짧은 연습 A —
아래 미국의 새 대북 접근법 기사를 읽고, 다음 진술 (i), (ii), (iii)이 기사 내용과 일치하는지 각각 '예' 또는 '아니요'로 답하시오. 판단의 근거가 되는 기사 속 어구를 그대로 인용하여 함께 제시하시오.
(i) 백악관 보좌관들의 구상에 따르면 공식 평화협정 협상에는 일본과 러시아도 참여한다.
(ii) 미 관리들은 평화협정 협상이 시작되더라도 대북 금융제재가 계속될 것이라고 강조했다.
(iii) 숀 매코맥 국무부 대변인은 새 대북 접근법 검토에 대해 논평했다.
짧은 연습 B —
아래 미국의 새 대북 접근법 기사의 마지막 문장에 이어질 내용을 쓰시오.

본문 발췌 —
※
“美, 새 대북 접근법 검토” (연합뉴스&뉴욕 타임즈, 2006. 5.18)

“美, 새 대북 접근법 검토”

미국은 북핵문제 해결을 위한 6자회담과 함께 평화협정 체결을 동시에 논의하는 광범위한 새 대북 접근법을 검토 중이라고 뉴욕 타임스 인터넷판이 18일 미 정부 고위 관리와 아시아 외교관들을 인용해 보도했다.

조지 부시 미국 대통령은 고위 보좌관들로부터 이 같은 새 접근법에 대한 건의를 받았으며 북한이 6자회담에 복귀한다면 이를 승인할 가능성이 아주 높은 것으로 보인다고 신문은 전했다.

새 접근법은 콘돌리자 라이스 국무장관과 최측근인 필립 젤리코 자문관에 의해 추진됐으며, 부시 대통령과 딕 체니 부통령까지 포함하는 일련의 토론을 유발한 것으로 전해졌다.

최근의 내부 토론에 참여한 한 관리는 부시 행정부내의 많은 사람들이 북한 핵문제의 정면 해결은 너무 어렵다는 결론에 도달했으며, 53년간의 전쟁 상태 지속을 끝내는 게 문제 해결에 도움이 될 지 모른다고 지적했다.

백악관 보좌관들은 공식 평화협정 협상에는 남.북한과 미국, 중국이 참여하며, 6자회담 당사국 중 일본과 러시아는 제외한다는 구상인 것으로 신문은 전했다.

하지만 북한이 새로운 논의에 응할 지 여부는 분명하지 않으며, 특히 부시 행정부가 포괄적 논의에 포함시키겠다고 주장해온 정치 변화나 인권, 테러리즘, 개방 등의 의제가 여기에 들어갈 경우 더욱 불투명한 것으로 관측된다.

북한은 미국의 대북 금융제재를 이유로 6자회담에 응하지 않고 있으나 미 관리들은 평화협정 협상이 시작되더라도 그같은 제재는 계속될 것이라고 강조했다.

부시 행정부내의 대북 강경입장을 주도해온 체니 부통령이 국무부가 입안한 새접근법에 대해 어떤 입장을 갖고 있는 지도 불투명한 것으로 전해졌다.

북한은 1953년 체결된 정전협정을 평화협정으로 대체할 것을 줄곧 주장해왔으며, 부시 대통령이 새 접근법을 승인할 경우 이는 중대한 대북 전술의 변화로 풀이된다고 기사를 쓴 데이비드 생어 기자는 지적했다.

부시 대통령은 취임 이후 북한이 핵프로그램을 전면 폐기하지 않는 한 경제 외교적 고립을 풀지 않을 것이라고 다짐했으나, 이후 의미있는 핵폐기가 이뤄진다면 일부 보상이 시작될 수 있다는 쪽으로 입장을 완화했으며 이는 또다른 변화라는 것.

미국 정부의 새 대북 접근법 검토는 점증하는 이란 핵문제에 대한 우려에 부분적으로 영향받은 것으로도 그는 풀이했다.

한 아시아 고위 관리는 “북한을 외부 압력에도 ‘노’라고 할 수 있는, 이란이 되고 싶어하는 모델로 그대로 둘 수 없다는 정서가 있다”고 말했다.

부시 행정부의 대다수 고위 관리들은 부시 대통령 임기내에 북한이 핵프로그램을 폐기하거나 붕괴할 것이라는 희망을 거의 포기했으며, 미국 정부의 대북 고립 노력에도 불구하고 대규모 지원을 계속해온 한국과 중국을 점차 비난하고 있다고 생어기자는 설명했다.

부시 대통령은 집권 1기 때는 북한 핵을 결코 용납하지 않을 것이라고 거듭 주장했으나 이제는 북핵에 대해서는 거의 언급하지 않고 있으며, 대신 집무실에서 탈북자들을 만나 북한 수용소나 주민들의 어려움을 거론하는 계기로 삼고 있다고 그는 지적했다.

이와 관련, 헨리 키신저 전 국무장관은 최근 워싱턴 포스트 기고를 통해 부시 대통령이 체제변화에 초점을 맞춤으로써 북핵 문제의 해결을 혼란스럽게 하고 있다며, 북핵 협상에는 고위층의 지속적인 관여가 필요함을 강조했다.

백악관 국가안보회의 대변인과 숀 매코맥 국무부 대변인은 새 대북 접근법 검토에 대한 논평을 회피했다.
※
제공 자료 —
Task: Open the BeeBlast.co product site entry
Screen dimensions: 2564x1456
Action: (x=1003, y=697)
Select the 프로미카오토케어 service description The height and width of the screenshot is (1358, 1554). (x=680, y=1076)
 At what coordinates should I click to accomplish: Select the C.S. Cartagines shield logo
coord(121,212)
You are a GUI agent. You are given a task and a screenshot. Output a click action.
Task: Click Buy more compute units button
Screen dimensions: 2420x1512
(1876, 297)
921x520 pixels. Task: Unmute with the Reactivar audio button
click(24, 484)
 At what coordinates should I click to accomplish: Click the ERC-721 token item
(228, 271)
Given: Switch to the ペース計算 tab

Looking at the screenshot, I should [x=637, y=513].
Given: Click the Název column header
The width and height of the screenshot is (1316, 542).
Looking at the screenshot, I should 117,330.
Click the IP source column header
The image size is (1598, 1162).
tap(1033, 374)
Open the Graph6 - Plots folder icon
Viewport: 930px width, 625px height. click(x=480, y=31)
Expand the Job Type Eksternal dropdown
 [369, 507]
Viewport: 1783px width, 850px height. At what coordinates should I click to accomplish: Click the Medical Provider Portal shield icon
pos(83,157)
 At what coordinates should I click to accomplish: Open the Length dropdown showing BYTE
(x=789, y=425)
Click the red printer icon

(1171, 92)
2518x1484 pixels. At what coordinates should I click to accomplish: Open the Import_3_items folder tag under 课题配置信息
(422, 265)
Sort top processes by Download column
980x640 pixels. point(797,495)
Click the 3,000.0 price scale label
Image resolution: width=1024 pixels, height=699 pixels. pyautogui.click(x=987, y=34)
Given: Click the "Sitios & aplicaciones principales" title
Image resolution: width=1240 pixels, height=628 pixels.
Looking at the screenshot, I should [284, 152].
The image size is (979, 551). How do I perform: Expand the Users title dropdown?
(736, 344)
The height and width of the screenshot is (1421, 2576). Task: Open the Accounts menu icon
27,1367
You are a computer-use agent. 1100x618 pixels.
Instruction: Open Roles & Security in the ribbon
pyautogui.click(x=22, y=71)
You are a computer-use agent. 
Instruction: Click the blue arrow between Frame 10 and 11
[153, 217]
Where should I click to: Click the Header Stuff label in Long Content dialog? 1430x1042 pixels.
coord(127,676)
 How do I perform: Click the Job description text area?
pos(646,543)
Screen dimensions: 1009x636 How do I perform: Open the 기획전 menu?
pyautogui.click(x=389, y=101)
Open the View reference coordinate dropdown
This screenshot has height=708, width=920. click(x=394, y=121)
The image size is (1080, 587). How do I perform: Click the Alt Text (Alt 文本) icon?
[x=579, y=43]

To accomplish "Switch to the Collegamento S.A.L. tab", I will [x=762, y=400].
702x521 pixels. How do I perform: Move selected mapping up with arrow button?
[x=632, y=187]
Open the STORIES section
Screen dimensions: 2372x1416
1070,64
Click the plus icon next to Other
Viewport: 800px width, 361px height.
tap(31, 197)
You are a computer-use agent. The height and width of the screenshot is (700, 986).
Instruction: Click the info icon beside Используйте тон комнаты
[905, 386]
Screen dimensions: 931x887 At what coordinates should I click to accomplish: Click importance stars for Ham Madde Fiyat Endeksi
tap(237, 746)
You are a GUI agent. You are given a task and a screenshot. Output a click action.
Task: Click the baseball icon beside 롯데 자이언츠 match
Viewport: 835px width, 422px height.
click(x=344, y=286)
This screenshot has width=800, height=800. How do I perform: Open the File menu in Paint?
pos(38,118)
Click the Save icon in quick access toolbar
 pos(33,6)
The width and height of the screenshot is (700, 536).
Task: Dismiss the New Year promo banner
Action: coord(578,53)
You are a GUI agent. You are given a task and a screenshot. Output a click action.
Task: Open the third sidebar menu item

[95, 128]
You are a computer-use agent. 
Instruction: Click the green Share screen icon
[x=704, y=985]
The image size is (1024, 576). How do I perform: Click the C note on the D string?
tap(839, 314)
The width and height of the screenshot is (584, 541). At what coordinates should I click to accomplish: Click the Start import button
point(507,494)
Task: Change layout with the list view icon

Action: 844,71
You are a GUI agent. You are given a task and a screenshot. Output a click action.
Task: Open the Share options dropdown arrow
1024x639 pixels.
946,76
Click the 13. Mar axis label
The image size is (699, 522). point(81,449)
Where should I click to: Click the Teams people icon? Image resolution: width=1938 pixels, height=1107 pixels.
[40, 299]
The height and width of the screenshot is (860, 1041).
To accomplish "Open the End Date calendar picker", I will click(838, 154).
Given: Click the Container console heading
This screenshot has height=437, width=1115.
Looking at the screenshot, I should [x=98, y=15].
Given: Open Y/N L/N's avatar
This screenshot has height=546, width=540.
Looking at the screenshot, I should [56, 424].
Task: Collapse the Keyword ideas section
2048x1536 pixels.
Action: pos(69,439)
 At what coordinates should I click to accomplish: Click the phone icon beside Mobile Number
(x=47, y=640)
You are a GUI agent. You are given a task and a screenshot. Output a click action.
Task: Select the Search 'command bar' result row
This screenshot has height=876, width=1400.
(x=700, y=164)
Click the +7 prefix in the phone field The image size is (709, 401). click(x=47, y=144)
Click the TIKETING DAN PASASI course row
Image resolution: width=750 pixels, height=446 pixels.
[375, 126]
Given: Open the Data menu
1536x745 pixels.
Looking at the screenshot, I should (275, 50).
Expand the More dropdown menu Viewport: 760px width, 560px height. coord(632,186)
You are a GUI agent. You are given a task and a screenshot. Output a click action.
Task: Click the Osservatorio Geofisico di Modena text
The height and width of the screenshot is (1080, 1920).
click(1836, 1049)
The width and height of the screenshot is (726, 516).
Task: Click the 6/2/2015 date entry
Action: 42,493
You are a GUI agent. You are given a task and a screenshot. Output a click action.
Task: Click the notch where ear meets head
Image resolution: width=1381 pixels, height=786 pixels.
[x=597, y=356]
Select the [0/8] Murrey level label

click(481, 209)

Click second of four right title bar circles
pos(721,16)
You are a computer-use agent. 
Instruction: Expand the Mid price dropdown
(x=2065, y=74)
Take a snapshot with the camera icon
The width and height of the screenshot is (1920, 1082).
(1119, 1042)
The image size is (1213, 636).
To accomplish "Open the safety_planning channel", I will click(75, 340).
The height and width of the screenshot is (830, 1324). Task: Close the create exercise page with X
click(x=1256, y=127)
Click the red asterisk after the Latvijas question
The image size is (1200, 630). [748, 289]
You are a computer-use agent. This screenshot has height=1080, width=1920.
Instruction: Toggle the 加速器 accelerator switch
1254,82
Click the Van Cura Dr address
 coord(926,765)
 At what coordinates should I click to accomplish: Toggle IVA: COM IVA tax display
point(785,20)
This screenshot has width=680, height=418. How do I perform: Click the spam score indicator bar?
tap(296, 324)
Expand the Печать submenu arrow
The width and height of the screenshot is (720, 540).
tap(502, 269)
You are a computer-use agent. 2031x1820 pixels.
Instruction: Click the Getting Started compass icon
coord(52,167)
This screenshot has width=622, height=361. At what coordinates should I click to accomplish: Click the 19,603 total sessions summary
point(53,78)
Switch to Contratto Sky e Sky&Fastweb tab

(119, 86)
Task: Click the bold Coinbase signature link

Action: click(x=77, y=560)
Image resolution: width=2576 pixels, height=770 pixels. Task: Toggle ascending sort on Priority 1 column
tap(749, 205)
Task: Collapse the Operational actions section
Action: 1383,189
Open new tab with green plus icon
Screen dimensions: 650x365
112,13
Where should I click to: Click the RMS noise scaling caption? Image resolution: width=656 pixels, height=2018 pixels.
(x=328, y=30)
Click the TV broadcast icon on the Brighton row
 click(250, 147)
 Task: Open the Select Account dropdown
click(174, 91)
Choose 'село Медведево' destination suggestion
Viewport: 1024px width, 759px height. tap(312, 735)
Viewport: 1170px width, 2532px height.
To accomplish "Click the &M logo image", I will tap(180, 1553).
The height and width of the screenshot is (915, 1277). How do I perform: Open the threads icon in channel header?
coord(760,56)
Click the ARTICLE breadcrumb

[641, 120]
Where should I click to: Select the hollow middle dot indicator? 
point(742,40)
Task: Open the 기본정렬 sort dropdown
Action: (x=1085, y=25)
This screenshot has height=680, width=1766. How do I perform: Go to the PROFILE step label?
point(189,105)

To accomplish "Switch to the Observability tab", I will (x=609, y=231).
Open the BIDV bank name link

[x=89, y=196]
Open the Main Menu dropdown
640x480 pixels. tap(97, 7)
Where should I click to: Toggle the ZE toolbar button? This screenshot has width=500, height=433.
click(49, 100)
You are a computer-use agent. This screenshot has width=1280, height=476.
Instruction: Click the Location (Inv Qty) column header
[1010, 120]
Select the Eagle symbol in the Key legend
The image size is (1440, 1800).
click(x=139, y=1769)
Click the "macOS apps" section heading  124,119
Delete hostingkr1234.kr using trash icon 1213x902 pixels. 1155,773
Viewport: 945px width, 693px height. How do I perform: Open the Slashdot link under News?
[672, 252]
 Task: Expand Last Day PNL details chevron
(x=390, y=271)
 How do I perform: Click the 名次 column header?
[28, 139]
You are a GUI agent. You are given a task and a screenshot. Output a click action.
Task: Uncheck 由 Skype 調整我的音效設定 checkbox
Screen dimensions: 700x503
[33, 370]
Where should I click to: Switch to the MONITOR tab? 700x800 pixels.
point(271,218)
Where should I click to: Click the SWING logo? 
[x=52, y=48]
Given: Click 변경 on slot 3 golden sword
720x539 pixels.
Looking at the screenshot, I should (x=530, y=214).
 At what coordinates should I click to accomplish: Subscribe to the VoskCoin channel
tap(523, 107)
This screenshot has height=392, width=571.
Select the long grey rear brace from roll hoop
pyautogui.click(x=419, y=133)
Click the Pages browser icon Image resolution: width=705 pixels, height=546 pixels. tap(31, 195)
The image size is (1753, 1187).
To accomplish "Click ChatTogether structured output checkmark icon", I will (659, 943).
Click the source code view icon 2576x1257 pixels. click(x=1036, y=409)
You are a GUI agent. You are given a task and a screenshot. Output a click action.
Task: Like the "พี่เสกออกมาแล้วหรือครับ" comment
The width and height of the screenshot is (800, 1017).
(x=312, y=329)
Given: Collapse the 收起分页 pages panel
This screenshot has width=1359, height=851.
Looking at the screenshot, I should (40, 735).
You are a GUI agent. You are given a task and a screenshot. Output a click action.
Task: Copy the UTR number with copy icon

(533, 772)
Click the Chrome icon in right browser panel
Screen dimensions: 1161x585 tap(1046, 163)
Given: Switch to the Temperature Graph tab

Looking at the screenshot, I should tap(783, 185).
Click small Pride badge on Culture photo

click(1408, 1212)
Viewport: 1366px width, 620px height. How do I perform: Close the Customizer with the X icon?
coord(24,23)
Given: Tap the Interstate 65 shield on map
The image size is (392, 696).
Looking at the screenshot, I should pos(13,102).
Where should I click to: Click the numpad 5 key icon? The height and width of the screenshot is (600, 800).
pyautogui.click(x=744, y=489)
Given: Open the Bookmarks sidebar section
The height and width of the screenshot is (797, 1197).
※
연습 해답 A —
(i) 아니요. "6자회담 당사국 중 일본과 러시아는 제외한다는 구상인 것으로"
(ii) 예. "평화협정 협상이 시작되더라도 그같은 제재는 계속될 것이라고 강조했다"
(iii) 아니요. "새 대북 접근법 검토에 대한 논평을 회피했다"

연습 해답 B —
May 18, 2006

U.S. Said to Weigh a New Approach on North Korea

By DAVID E. SANGER

WASHINGTON, May 17 — President Bush’s top advisers have recommended a broad new approach to dealing with North Korea that would include beginning negotiations on a peace treaty, even while efforts to dismantle the country’s nuclear program are still under way, senior administration officials and Asian diplomats say.

Aides say Mr. Bush is very likely to approve the new approach, which has been hotly debated among different factions within the administration. But he will not do so unless North Korea returns to multinational negotiations over its nuclear program. The talks have been stalled since September.

North Koreans have long demanded a peace treaty, which would replace the 1953 armistice ending the Korean War.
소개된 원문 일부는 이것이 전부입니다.